Good Bye Lenin!
Durante una manifestazione, il giovane Alex (Daniel Brühl) viene pestato dalla polizia sotto gli occhi della madre (Katrin Sass) che colta da infarto, cade in coma. Quando si risveglia il muro è caduto e la realtà, in Germania e in tutto il mondo, è profondamente mutata. Ma la signora Kerner è ancora in pericolo, uno shock potrebbe esserle fatale. Alex e la sorella Ariane (Maria Simon) decidono di tenerla all’oscuro di tutto, dannandosi l’anima per ricostruirle su misura la vecchia Repubblica democratica!
Seguendo i dettami del tipico racconto di formazione, e avvalendosi della voce off del protagonista, Good Bye Lenin! si apre sull’infanzia di Alex, nel 1978, in piena epoca del “riflusso”, un’epoca in cui, nonostante la “democrazia popolare”, basata sul modello sovietico, sembrasse ancora una realtà longeva nella Germania dell’est, apparivano evidenti i primi sintomi della crisi, dovuta soprattutto alla perdita d’immagine dell’URSS in seguito ai fatti di Praga e, prima ancora, al rapporto Kruscëv.
Dieci anni dopo siamo alle proteste e alle manifestazioni sotto il muro, all’esodo clandestino di massa verso l’occidente libero e capitalista. Il film appare costruito su diversi livelli. Il primo è quello dinamico ed esilarante delle traversie di Alex, alla ricerca di beni tedeschi fino a qualche mese prima di uso comune - cibi, vestiti, mobili - ora ridotti a merce rara da antiquariato, o impegnato insieme all’amico e aspirante regista Rainer nella realizzazione di telegionali finti, dove l’attualità viene camuffata, reinventata, senza troppe difficoltà dato che, come afferma Rainer, “I vecchi telegiornali dicevano sempre le stesse cose”.
La loro creatività tocca cime formidabili nella spiegazione di fenomeni sfuggiti alla pur forsennata “censura” di Alex: il gigantesco pannello della Coca-Cola montato sul palazzo di fronte, o la visione di una statua di Lenin che viene portata via da un elicottero (stessa immagine, ma su un battello, in Lo sguardo di Ulisse di Angelopoulos), per non dire delle immagini dell’esodo, interpretate in senso opposto come una immigrazione di massa a Berlino est, dove la gente corre in cerca di un mondo dove contano le idee e non il libero mercato!.

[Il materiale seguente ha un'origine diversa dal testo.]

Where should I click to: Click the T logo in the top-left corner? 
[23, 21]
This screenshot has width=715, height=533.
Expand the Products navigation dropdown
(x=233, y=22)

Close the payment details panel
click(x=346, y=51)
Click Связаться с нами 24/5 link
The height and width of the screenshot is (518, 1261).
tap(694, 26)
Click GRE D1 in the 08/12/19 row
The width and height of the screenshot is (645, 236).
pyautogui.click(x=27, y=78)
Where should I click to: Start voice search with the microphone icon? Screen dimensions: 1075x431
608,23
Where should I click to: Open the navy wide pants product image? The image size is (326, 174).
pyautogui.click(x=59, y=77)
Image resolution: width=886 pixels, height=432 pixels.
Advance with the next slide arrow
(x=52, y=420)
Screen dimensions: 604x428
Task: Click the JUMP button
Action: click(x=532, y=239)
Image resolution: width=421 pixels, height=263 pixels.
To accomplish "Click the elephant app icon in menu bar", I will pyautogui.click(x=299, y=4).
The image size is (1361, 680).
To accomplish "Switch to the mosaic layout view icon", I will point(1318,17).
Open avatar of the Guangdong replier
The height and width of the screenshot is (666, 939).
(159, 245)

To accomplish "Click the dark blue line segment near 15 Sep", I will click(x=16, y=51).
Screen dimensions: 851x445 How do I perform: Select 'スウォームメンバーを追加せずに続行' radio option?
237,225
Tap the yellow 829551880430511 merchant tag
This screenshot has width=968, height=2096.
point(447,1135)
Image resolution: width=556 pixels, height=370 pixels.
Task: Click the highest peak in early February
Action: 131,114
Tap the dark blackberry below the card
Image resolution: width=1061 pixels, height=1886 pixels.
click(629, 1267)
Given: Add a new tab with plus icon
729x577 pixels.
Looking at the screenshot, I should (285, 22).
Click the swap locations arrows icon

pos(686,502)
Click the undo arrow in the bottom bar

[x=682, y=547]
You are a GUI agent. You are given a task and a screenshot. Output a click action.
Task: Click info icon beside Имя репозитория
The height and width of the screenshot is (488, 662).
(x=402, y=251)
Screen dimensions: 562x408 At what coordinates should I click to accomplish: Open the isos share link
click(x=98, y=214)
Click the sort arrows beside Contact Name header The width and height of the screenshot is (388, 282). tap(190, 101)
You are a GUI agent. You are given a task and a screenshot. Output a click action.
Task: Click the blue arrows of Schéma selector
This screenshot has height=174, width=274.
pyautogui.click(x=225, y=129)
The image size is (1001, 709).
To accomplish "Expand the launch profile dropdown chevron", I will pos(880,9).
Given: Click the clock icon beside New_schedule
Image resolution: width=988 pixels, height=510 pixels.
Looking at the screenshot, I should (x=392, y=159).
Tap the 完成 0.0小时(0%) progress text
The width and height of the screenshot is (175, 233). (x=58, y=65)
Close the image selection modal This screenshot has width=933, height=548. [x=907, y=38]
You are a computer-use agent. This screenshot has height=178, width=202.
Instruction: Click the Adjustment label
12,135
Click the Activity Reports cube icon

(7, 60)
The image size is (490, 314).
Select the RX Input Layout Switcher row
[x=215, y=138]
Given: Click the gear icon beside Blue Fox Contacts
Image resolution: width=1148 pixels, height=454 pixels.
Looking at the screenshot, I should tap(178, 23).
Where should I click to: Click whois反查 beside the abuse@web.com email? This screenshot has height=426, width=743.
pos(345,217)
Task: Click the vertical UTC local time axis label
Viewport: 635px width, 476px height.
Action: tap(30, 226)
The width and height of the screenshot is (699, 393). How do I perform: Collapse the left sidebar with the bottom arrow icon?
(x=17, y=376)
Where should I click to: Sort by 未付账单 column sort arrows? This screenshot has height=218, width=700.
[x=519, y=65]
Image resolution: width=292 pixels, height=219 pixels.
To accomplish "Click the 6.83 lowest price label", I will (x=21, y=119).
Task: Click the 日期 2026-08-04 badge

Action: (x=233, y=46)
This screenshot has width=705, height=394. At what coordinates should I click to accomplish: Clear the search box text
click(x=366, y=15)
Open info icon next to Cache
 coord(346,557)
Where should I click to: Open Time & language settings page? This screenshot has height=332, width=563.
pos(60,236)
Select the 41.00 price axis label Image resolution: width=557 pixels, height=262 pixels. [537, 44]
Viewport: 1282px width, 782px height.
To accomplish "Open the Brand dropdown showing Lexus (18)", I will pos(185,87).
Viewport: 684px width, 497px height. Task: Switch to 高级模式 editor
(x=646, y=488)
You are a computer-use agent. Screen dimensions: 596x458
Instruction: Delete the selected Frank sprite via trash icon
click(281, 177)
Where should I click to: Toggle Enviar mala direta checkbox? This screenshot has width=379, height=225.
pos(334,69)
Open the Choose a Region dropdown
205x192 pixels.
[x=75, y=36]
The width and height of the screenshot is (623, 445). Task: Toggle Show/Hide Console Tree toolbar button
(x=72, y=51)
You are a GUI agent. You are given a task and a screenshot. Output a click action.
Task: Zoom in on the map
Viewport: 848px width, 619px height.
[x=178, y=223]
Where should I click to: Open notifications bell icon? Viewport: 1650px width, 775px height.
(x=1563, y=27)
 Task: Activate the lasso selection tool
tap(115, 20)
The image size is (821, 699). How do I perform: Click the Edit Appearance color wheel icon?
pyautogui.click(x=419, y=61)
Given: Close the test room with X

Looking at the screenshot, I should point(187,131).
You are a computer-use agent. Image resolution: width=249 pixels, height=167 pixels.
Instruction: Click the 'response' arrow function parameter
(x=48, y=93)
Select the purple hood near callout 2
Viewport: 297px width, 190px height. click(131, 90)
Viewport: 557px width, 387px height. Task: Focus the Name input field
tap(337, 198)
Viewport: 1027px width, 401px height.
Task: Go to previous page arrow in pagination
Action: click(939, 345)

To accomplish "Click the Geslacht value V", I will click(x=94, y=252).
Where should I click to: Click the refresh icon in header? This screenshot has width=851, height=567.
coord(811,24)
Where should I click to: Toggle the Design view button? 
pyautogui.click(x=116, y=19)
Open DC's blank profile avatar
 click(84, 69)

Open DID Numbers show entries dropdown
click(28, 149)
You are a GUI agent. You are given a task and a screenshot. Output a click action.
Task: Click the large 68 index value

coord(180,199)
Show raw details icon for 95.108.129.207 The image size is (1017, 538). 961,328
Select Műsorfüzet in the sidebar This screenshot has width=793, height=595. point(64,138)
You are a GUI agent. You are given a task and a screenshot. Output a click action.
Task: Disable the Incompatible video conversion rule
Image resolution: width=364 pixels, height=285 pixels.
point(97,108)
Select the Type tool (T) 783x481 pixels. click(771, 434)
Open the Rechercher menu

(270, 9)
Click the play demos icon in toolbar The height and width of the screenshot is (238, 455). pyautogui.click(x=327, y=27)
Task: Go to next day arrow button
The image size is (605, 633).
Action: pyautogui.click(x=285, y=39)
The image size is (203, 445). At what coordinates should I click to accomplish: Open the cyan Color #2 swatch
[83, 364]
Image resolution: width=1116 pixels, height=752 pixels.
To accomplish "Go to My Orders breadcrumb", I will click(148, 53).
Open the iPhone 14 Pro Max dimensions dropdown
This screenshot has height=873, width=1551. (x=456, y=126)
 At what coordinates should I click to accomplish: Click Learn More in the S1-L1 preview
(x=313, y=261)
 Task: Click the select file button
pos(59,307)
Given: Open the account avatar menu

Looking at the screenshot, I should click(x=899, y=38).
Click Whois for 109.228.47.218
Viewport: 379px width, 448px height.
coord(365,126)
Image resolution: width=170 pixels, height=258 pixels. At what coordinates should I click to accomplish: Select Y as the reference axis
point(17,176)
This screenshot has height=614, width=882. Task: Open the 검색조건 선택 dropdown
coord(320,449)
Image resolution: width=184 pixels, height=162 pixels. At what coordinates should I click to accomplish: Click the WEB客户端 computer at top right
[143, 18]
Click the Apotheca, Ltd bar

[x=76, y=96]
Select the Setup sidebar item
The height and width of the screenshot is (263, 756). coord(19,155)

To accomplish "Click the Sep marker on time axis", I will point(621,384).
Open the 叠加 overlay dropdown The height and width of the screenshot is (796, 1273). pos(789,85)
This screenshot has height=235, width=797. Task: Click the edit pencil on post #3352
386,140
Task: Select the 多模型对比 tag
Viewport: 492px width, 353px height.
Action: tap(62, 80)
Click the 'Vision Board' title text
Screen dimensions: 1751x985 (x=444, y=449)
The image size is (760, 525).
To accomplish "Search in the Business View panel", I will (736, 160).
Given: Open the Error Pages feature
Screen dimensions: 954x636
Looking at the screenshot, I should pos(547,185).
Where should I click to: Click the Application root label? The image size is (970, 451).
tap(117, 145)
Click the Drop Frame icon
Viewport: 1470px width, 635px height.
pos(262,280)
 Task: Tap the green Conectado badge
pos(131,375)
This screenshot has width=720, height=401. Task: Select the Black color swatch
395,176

Il secondo livello è costituito dallo sfondo storico-sociale, mai in primo piano, ma sempre presente in maniera non didascalica, ed è interessante e decisamente pregnante a queso proposito l’adozione di un punto di vista “dall’interno”, uno sguardo quindi confuso, privato del senno di poi.
Il terzo livello sono i rapporti che legano i vari diversi personaggi della famiglia. Ariane sta costruendosi una famiglia con un ragazzo di Berlino ovest. Alex, artefice di un drastico, utopistico, ritorno al passato – anche se non a fini ideologici ma per salvare la madre – si scontra con l’insofferenza di Lara (Chulpan Khamatova), una giovane infermiera, che abbraccia invece totalmente e innocentemente il nuovo sistema, identificandolo con la libertà.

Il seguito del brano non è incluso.